The bundled mouse and keyboard with our test unit looked a bit more dated than the two pictured in many of the M90z press photos. That said, both functioned fine, and while they offered no extra functionality (no hot keys or macros on the keyboard, and no side buttons on the mouse), they both suffice if you're saddled with traditional office tasks. The LCD, as mentioned before, is one of the major highlights. With the glossy touch panel, colors are sharp and crisp, while the 1080p native resolution enables Full HD content to be displayed as it was meant to be. The system could double as a great little DVD/TV setup for a bedroom, if you've been considering as much.

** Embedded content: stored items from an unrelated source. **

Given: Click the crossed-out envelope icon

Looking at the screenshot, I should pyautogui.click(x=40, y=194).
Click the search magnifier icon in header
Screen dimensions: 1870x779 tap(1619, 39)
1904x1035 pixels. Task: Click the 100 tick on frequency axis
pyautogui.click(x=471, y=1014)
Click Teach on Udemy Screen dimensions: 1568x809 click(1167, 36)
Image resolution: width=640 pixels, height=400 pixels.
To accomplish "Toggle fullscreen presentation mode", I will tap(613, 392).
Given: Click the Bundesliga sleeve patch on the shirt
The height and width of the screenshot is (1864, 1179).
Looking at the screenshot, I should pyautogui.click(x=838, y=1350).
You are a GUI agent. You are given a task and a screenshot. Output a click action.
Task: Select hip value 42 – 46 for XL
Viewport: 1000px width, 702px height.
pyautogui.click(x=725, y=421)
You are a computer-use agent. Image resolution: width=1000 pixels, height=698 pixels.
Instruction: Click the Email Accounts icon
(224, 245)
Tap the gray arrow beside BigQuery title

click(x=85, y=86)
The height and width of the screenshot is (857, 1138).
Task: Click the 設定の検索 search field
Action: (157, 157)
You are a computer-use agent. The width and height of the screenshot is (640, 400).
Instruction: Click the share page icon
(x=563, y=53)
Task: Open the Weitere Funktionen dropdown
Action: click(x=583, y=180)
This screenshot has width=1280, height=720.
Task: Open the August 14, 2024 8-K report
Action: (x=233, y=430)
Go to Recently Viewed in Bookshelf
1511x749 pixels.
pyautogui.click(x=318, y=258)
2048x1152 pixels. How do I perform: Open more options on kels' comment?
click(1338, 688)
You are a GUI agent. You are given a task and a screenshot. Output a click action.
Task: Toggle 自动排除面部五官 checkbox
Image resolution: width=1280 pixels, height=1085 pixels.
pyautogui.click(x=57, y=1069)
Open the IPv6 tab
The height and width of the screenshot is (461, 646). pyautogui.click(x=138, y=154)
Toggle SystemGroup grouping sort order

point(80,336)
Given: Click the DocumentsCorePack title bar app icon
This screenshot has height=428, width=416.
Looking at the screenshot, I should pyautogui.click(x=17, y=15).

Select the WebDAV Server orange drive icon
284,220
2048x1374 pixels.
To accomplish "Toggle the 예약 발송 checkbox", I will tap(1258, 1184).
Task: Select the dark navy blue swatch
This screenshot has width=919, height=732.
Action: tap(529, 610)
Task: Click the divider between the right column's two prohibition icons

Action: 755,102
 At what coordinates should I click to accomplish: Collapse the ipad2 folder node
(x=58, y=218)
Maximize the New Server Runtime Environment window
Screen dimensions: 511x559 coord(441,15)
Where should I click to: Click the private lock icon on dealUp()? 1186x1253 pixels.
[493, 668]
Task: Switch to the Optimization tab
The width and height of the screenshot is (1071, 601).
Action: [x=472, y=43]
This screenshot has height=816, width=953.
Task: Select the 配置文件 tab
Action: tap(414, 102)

Overall performance was decent, but for around $1,400, we expected more. Application load times were somewhat disappointing, and in general, we felt that the hard drive was both sluggish and too noisy. Also, for $1400, we really expected a discrete GPU. The Core i5 is great, but for tasks that don't require a dedicated GPU, a Core i3 would've had nearly identical perceived performance in most desktop scenarios. Nothing in particular felt slow, but we just didn't feel that the M90z was as snappy as a $1400 quad-core machine should be.
While we're on the topic of hard drives, the Seagate Barracuda 7200.12 ST3500418AS that was installed was surprisingly loud. We could hear each and every seek even from a few feet away. We got the impression that Lenovo had enough space in the case to dampen some of that but chose not to. Also, a slot-loading optical drive is always preferred in an all-in-one machine; the tray-load one here means that you'll have to arrange to keep the machine a certain distance from your wall in order to insert discs.
The integrated GMA HD graphics were fine for playing back HD media (even 1080p) without any trouble, and it managed to handle a few FPS titles from yesteryear. It's obviously not capable of playing the latest titles at a decent resolution; but again, this is a machine designed to get work done, so play time always comes second. We will point out, however, that there are all-in-one machines on the market today for well under $1400 that have discrete GPUs (the iMac at $1199, as an example), mostly paired with Core i3 processors. If you need 3D performance, you're better off with a Core i3 + discrete GPU versus a Core i5 + integrated graphics.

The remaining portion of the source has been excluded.